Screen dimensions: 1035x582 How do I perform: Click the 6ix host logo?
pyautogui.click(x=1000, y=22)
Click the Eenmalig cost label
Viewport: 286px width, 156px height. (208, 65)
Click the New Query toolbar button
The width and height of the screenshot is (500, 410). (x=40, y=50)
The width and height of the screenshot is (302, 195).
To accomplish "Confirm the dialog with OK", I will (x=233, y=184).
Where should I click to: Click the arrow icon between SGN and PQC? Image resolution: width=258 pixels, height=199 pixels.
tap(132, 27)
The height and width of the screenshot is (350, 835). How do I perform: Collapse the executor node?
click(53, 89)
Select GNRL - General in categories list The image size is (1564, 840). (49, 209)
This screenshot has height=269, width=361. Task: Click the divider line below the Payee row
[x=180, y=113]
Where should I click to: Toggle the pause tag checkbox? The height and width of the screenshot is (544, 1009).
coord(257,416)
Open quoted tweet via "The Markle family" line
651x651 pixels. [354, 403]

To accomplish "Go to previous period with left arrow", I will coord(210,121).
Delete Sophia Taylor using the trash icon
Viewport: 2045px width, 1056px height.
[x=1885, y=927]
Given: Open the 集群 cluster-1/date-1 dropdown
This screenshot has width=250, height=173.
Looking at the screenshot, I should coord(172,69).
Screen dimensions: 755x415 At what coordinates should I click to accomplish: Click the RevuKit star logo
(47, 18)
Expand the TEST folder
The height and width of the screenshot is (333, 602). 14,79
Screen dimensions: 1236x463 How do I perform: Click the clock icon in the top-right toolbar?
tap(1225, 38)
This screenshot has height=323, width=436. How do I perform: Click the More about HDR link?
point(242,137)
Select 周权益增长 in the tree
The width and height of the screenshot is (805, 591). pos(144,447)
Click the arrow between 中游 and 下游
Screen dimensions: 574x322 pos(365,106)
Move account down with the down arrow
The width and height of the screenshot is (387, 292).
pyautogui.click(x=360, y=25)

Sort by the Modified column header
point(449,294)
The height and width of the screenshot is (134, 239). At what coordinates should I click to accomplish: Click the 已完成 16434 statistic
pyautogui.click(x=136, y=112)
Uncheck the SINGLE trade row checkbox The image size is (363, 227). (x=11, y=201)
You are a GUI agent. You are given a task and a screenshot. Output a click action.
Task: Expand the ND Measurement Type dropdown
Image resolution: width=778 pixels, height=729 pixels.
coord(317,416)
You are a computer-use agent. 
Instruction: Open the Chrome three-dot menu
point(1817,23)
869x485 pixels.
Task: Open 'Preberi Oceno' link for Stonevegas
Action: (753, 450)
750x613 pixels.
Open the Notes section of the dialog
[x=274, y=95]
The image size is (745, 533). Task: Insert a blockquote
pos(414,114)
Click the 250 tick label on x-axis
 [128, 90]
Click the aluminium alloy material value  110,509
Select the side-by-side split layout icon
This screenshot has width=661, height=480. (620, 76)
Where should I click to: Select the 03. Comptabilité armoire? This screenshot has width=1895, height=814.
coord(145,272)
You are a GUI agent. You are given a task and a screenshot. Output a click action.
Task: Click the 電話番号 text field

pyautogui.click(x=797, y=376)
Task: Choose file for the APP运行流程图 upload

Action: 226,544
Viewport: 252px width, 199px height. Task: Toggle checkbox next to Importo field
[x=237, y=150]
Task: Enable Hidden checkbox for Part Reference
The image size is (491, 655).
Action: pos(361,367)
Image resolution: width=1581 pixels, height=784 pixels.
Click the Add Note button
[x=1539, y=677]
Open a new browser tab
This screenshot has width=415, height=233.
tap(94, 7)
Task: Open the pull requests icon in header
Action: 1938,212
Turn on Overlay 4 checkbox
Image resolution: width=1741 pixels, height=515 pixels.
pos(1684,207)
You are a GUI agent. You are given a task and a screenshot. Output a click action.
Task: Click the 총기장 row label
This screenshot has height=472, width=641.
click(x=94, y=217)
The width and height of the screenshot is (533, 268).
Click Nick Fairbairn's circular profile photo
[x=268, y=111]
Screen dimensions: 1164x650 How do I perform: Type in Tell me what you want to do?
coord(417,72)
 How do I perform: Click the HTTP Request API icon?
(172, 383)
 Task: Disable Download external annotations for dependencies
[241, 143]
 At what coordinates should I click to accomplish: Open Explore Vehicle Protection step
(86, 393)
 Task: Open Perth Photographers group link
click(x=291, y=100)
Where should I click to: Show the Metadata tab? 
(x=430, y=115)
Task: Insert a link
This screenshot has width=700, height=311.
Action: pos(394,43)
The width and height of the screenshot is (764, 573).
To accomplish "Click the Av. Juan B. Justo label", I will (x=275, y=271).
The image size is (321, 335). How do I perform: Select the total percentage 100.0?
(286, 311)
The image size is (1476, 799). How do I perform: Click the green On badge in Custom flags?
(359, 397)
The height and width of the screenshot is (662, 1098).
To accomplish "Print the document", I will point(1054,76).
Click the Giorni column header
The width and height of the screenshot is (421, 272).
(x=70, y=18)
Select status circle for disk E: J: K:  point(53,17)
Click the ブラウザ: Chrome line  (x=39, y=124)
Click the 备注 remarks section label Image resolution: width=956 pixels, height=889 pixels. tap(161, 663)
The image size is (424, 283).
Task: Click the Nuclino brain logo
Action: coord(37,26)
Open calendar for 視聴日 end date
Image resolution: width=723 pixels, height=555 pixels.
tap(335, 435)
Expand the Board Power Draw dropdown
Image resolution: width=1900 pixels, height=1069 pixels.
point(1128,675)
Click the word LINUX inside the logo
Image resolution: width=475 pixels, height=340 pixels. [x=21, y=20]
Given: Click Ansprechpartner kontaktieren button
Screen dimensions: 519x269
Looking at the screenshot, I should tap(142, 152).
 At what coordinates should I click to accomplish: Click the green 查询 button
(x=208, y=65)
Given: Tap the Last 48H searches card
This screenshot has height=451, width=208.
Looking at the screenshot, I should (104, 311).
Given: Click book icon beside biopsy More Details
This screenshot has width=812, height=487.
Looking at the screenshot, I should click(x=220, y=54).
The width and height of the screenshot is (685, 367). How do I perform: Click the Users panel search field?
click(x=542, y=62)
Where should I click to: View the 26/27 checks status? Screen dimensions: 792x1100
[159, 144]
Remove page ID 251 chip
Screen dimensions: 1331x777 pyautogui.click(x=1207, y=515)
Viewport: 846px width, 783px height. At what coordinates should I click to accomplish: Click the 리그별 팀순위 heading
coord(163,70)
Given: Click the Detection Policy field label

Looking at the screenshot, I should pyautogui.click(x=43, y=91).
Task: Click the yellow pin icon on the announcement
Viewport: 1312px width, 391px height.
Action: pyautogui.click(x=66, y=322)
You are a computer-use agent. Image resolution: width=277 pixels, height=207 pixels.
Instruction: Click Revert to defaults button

★ ★ ★

_EXERCISE_
Format every line of the records as a JSON list of strings, one string per line, with blank lines omitted.

_ANSWER TO THIS TASK_
[
  "Screen dimensions: 1035x582 How do I perform: Click the 6ix host logo?",
  "pyautogui.click(x=1000, y=22)",
  "Click the Eenmalig cost label",
  "Viewport: 286px width, 156px height. (208, 65)",
  "Click the New Query toolbar button",
  "The width and height of the screenshot is (500, 410). (x=40, y=50)",
  "The width and height of the screenshot is (302, 195).",
  "To accomplish \"Confirm the dialog with OK\", I will (x=233, y=184).",
  "Where should I click to: Click the arrow icon between SGN and PQC? Image resolution: width=258 pixels, height=199 pixels.",
  "tap(132, 27)",
  "The height and width of the screenshot is (350, 835). How do I perform: Collapse the executor node?",
  "click(53, 89)",
  "Select GNRL - General in categories list The image size is (1564, 840). (49, 209)",
  "This screenshot has height=269, width=361. Task: Click the divider line below the Payee row",
  "[x=180, y=113]",
  "Where should I click to: Toggle the pause tag checkbox? The height and width of the screenshot is (544, 1009).",
  "coord(257,416)",
  "Open quoted tweet via \"The Markle family\" line",
  "651x651 pixels. [354, 403]",
  "To accomplish \"Go to previous period with left arrow\", I will coord(210,121).",
  "Delete Sophia Taylor using the trash icon",
  "Viewport: 2045px width, 1056px height.",
  "[x=1885, y=927]",
  "Given: Open the 集群 cluster-1/date-1 dropdown",
  "This screenshot has width=250, height=173.",
  "Looking at the screenshot, I should coord(172,69).",
  "Screen dimensions: 755x415 At what coordinates should I click to accomplish: Click the RevuKit star logo",
  "(47, 18)",
  "Expand the TEST folder",
  "The height and width of the screenshot is (333, 602). 14,79",
  "Screen dimensions: 1236x463 How do I perform: Click the clock icon in the top-right toolbar?",
  "tap(1225, 38)",
  "This screenshot has height=323, width=436. How do I perform: Click the More about HDR link?",
  "point(242,137)",
  "Select 周权益增长 in the tree",
  "The width and height of the screenshot is (805, 591). pos(144,447)",
  "Click the arrow between 中游 and 下游",
  "Screen dimensions: 574x322 pos(365,106)",
  "Move account down with the down arrow",
  "The width and height of the screenshot is (387, 292).",
  "pyautogui.click(x=360, y=25)",
  "Sort by the Modified column header",
  "point(449,294)",
  "The height and width of the screenshot is (134, 239). At what coordinates should I click to accomplish: Click the 已完成 16434 statistic",
  "pyautogui.click(x=136, y=112)",
  "Uncheck the SINGLE trade row checkbox The image size is (363, 227). (x=11, y=201)",
  "You are a GUI agent. You are given a task and a screenshot. Output a click action.",
  "Task: Expand the ND Measurement Type dropdown",
  "Image resolution: width=778 pixels, height=729 pixels.",
  "coord(317,416)",
  "You are a computer-use agent. ",
  "Instruction: Open the Chrome three-dot menu",
  "point(1817,23)",
  "869x485 pixels.",
  "Task: Open 'Preberi Oceno' link for Stonevegas",
  "Action: (753, 450)",
  "750x613 pixels.",
  "Open the Notes section of the dialog",
  "[x=274, y=95]",
  "The image size is (745, 533). Task: Insert a blockquote",
  "pos(414,114)",
  "Click the 250 tick label on x-axis",
  " [128, 90]",
  "Click the aluminium alloy material value  110,509",
  "Select the side-by-side split layout icon",
  "This screenshot has width=661, height=480. (620, 76)",
  "Where should I click to: Select the 03. Comptabilité armoire? This screenshot has width=1895, height=814.",
  "coord(145,272)",
  "You are a GUI agent. You are given a task and a screenshot. Output a click action.",
  "Task: Click the 電話番号 text field",
  "pyautogui.click(x=797, y=376)",
  "Task: Choose file for the APP运行流程图 upload",
  "Action: 226,544",
  "Viewport: 252px width, 199px height. Task: Toggle checkbox next to Importo field",
  "[x=237, y=150]",
  "Task: Enable Hidden checkbox for Part Reference",
  "The image size is (491, 655).",
  "Action: pos(361,367)",
  "Image resolution: width=1581 pixels, height=784 pixels.",
  "Click the Add Note button",
  "[x=1539, y=677]",
  "Open a new browser tab",
  "This screenshot has width=415, height=233.",
  "tap(94, 7)",
  "Task: Open the pull requests icon in header",
  "Action: 1938,212",
  "Turn on Overlay 4 checkbox",
  "Image resolution: width=1741 pixels, height=515 pixels.",
  "pos(1684,207)",
  "You are a GUI agent. You are given a task and a screenshot. Output a click action.",
  "Task: Click the 총기장 row label",
  "This screenshot has height=472, width=641.",
  "click(x=94, y=217)",
  "The width and height of the screenshot is (533, 268).",
  "Click Nick Fairbairn's circular profile photo",
  "[x=268, y=111]",
  "Screen dimensions: 1164x650 How do I perform: Type in Tell me what you want to do?",
  "coord(417,72)",
  " How do I perform: Click the HTTP Request API icon?",
  "(172, 383)",
  " Task: Disable Download external annotations for dependencies",
  "[241, 143]",
  " At what coordinates should I click to accomplish: Open Explore Vehicle Protection step",
  "(86, 393)",
  " Task: Open Perth Photographers group link",
  "click(x=291, y=100)",
  "Where should I click to: Show the Metadata tab? ",
  "(x=430, y=115)",
  "Task: Insert a link",
  "This screenshot has width=700, height=311.",
  "Action: pos(394,43)",
  "The width and height of the screenshot is (764, 573).",
  "To accomplish \"Click the Av. Juan B. Justo label\", I will (x=275, y=271).",
  "The image size is (321, 335). How do I perform: Select the total percentage 100.0?",
  "(286, 311)",
  "The image size is (1476, 799). How do I perform: Click the green On badge in Custom flags?",
  "(359, 397)",
  "The height and width of the screenshot is (662, 1098).",
  "To accomplish \"Print the document\", I will point(1054,76).",
  "Click the Giorni column header",
  "The width and height of the screenshot is (421, 272).",
  "(x=70, y=18)",
  "Select status circle for disk E: J: K:  point(53,17)",
  "Click the ブラウザ: Chrome line  (x=39, y=124)",
  "Click the 备注 remarks section label Image resolution: width=956 pixels, height=889 pixels. tap(161, 663)",
  "The image size is (424, 283).",
  "Task: Click the Nuclino brain logo",
  "Action: coord(37,26)",
  "Open calendar for 視聴日 end date",
  "Image resolution: width=723 pixels, height=555 pixels.",
  "tap(335, 435)",
  "Expand the Board Power Draw dropdown",
  "Image resolution: width=1900 pixels, height=1069 pixels.",
  "point(1128,675)",
  "Click the word LINUX inside the logo",
  "Image resolution: width=475 pixels, height=340 pixels. [x=21, y=20]",
  "Given: Click Ansprechpartner kontaktieren button",
  "Screen dimensions: 519x269",
  "Looking at the screenshot, I should tap(142, 152).",
  " At what coordinates should I click to accomplish: Click the green 查询 button",
  "(x=208, y=65)",
  "Given: Tap the Last 48H searches card",
  "This screenshot has height=451, width=208.",
  "Looking at the screenshot, I should (104, 311).",
  "Given: Click book icon beside biopsy More Details",
  "This screenshot has width=812, height=487.",
  "Looking at the screenshot, I should click(x=220, y=54).",
  "The width and height of the screenshot is (685, 367). How do I perform: Click the Users panel search field?",
  "click(x=542, y=62)",
  "Where should I click to: View the 26/27 checks status? Screen dimensions: 792x1100",
  "[159, 144]",
  "Remove page ID 251 chip",
  "Screen dimensions: 1331x777 pyautogui.click(x=1207, y=515)",
  "Viewport: 846px width, 783px height. At what coordinates should I click to accomplish: Click the 리그별 팀순위 heading",
  "coord(163,70)",
  "Given: Click the Detection Policy field label",
  "Looking at the screenshot, I should pyautogui.click(x=43, y=91).",
  "Task: Click the yellow pin icon on the announcement",
  "Viewport: 1312px width, 391px height.",
  "Action: pyautogui.click(x=66, y=322)",
  "You are a computer-use agent. Image resolution: width=277 pixels, height=207 pixels.",
  "Instruction: Click Revert to defaults button"
]